The scones are a little dry but a bit of jam totally takes care of that.  They honestly are so good and easy to make!!!  Perfect for me!

I think I will try to keep posting updates as I venture down my wheat free road.  Maybe make a section on my sidebar there.   I am about to sit down to the wheat free pancakes from the cookbook.  So be sure to look for an update soon! 

Feel free to comment on my posts and let me know if this is something your trying or want to try.  If your blogging about it or if you have any great sites let me know!!!

Monday, April 22, 2013

how it's folded

I have touch before on how hard it can be to have workers coming into the house to help Shelby.  I would love to be able to not have the help but I don't get much relief from Shelby's care or housework.  So I haven't got a lot of choices if I wanna keep my sanity.

We had a rough patch with finding a good place with workers that click with Shelby and our home.    For the next six weeks our schedule is perfect.  We are in heaven.  We love the workers.  I hope they keep it as close to this as possible but we never know what the next schedule will bring.

I try to utilize the workers the best I can.  Sometimes Shelby's care does not take up all the time and so there is always a basket of laundry that needs folded.  It is perfect to get it folded but it has required me deep breathing...often...while I put it away.

 
The above picture gives you an example of how some people fold laundry.  Sometimes it is fold inside out....oh the horror.  That sets my spidey O.C.D senses into hyper overdrive because this is how I would fold it.  You know in some of the clothing stores you see employees folding shirts with one of those do hickeys.....I don't even need a do hickey. 

 

You can see were this all can tip off my inner O.C.D.  How it can make my skin crawl to put it away folded in a manner that isn't up to my O.C.D ways.  I know that it is unreasonable and so 99.9% of the time I take a few deep breaths and put it all away with my eyes closed!  Sometimes I can't.  Like last time the socks where done.  First.  Knitted socks....hand knit socks....no no no....do not fold them into a one another.....the thought of stretching all those beautiful hand knit stitches is just criminal.  You lay them together and just fold in half.....no stretching.  Do yo see the stretched pair on top?  No no no!


And well socks.....big balls of socks take up too much space.  They are also not orderly.  It is clear in my mind.....don't you see it?  Or am I clearly the craziest woman in the world of folded laundry?

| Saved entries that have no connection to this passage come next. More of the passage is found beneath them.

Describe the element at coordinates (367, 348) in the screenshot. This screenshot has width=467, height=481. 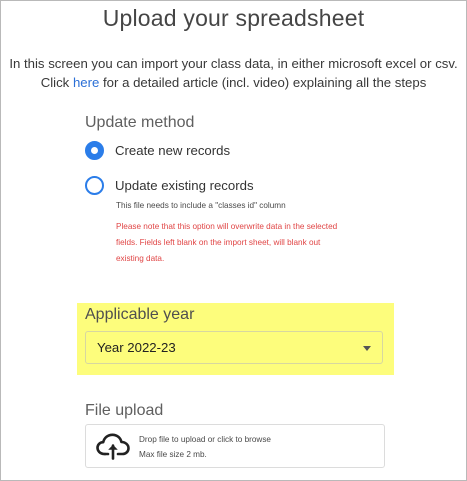
I see `chevron-down-icon` at that location.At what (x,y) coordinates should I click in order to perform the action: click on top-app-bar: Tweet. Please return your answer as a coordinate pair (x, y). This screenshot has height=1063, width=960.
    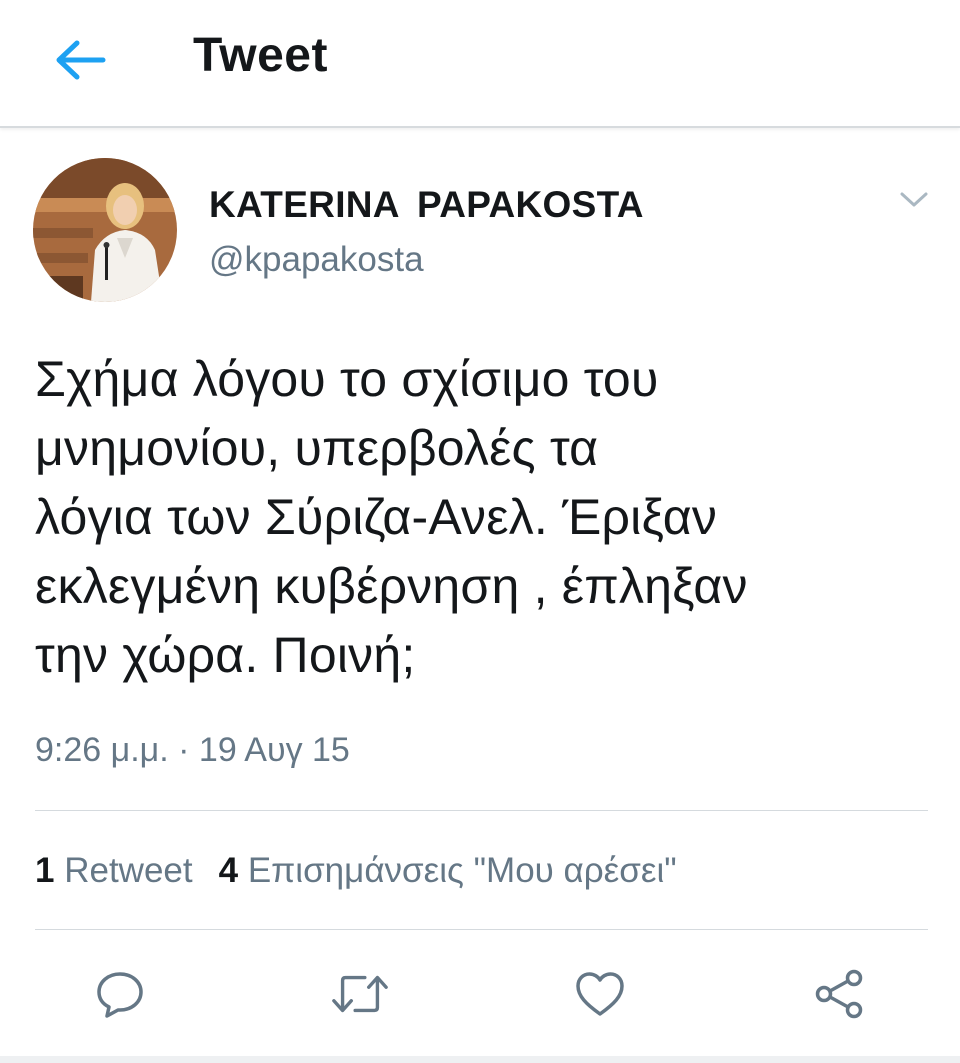
    Looking at the image, I should click on (480, 64).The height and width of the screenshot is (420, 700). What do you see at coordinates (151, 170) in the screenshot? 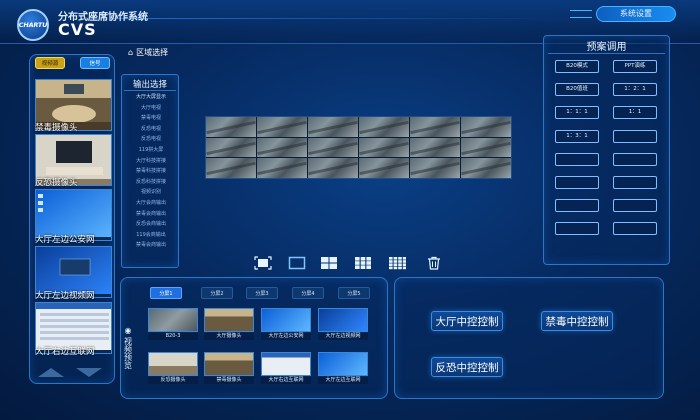
I see `output-item: 禁毒科技拼接` at bounding box center [151, 170].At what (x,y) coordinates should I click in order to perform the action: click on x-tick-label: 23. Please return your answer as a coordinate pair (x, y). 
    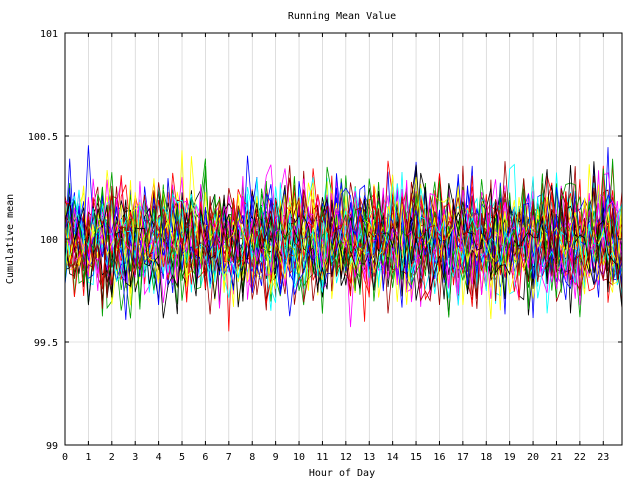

Bless this one workers heart that we had last schedule but if I heard her tell me one more time their was extra sock I was gonna combust.  I know I have extra socks.  The extra socks came out of my vagina with the babies I birthed......along with clutter.  It all comes out with the babies.  Vagina's are bad. 

 
 
That all said I appreciate having the laundry folded  It is a huge help without a doubt.  It isn't easy having to open your home to personal support workers.  I am sure for these workers it is tough too.  Coming into so many different homes.   
 
These are things you are forced into when special needs comes into your life.  I had to make a phone call the other day that was very tough and I guess I did not realize until I made it how tough it was going to be.  I called to begin the process of getting out of home respite in place for Shelby.  My mom said how this is something many other people do not have to even entertain but for a mom whose child has special needs it is inevitable.  Like having the workers come into the home...I would be lost without that ten hours a week that these ladies come and help.  It is about adapting....adapting to unknowns and looking at the up side of things.  Dwelling on the down side isn't an option if you don't want to end up wallowing in self pity.  The respite is a hard choice but needed for a variety of reasons.  Thankfully Shelby seems receptive.  It makes me feel like a bad mom though....like I am abandoning her.  In the end I know it will work out and everyone will adapt.....just like I have adapted to the laundry being folded different.